Filmy v Klubu přátel polského kina

 

Muchoplácač

 

polsky: Muchotłuk

typ: dokumentární, krátkometrážní

rozsah: 12 minut

produkce: Polsko, 1966

režie: Marek Piwowski

scénář: Marek Piwowski

kamera: Andrzej Barszczyński

pedagogické vedení: Andrzej Wajda, Kurt Weber

 

Naše definice: Krótki film przedstawiający kwintesecję "knajpianej" atmosfery Polski lat 60-tych.
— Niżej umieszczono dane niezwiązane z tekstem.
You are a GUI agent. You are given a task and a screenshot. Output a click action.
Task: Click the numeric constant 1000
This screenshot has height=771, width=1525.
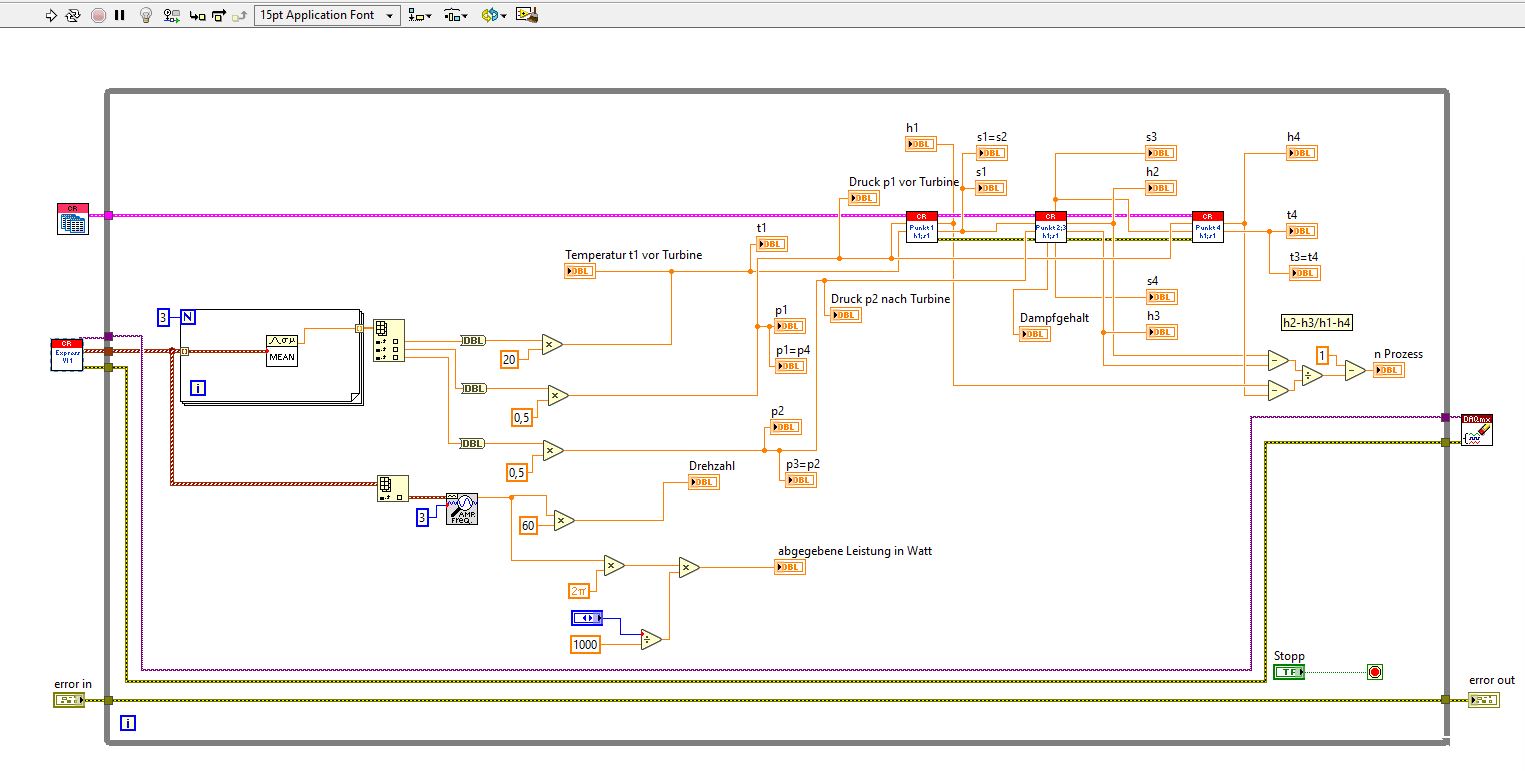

________________________________________________________________________________________

 

Komentáře členů klubu:

 

Paola     ***

 

Film "Muchotłuk" nie wywarł na mnie tak pozytywnego wrażenia jak inne filmy reżysera, które dotąd widziałam. Nie jest to z pewnością profesjonalny film dokumentalny, ale może właśnie o to Piwowskiemu chodziło, by ukazać sytuację podrzędnego miejskiego baru i oddać tamtejszą atmosferę. Film ukazuje naprzemiennie sytuację przy kilku stolikach. Kamera kieruje się głównie na starszych panów jedzących kolację. Ukazany zostaje tu realizm spożywania posiłku przez osoby starsze. O to właśnie reżyserowi chodzi, by pokazać naturalność, niedbałość i niewymuszoność zachowań.

 

Ania     ***

 

Krótki film przedstawiający kwintesecję "knajpianej" atmosfery Polski lat 60-tych. Zwykłe rozmowy, sytuacje. I wszystko byłoby w porządku gdyby nie... słaba jakość - mam na myśli dźwięk. Praktycznie niewiele zrozumiałam z tych rozmów, ponieważ ludzie mówili niewyraźnie! Trochę szkoda, ale rozumiem jeśli to miało na celu oddanie klimatu tego baru. Na dobrą sprawę trochę smutny obraz polskiej rzeczywistości.

 

Nicol 6     *****

 

Film w nagromadzeniu ciągle urywanych, szybko zmieniających się scen wyprowadza widza w świat możliwości tkwiących w małej knajpie lat 60-tych i jej gościach. Świat który opiera się na ciągłym powtarzaniu tych samych gestów ciekawi dzięki "egzotyce" miejsca, ale też dzięki montażowi. Sceny, które na siebie nachodzą w różnym układzie i kolejności nie tyle opowiadają pojedyńcze historie, ile tworzą wzajemnie się kontekstującą mozaikę. Aktorzy - naturszczycy zdają się robić to samo w filmie co i w życiu, więc widz ma uczucie podglądania ich w nudnej codzienności naszpikowanej przez reżysera komicznymi szczegółami, aż do "grande finale" przy dźwiękach Mazurka Dąbrowskiego.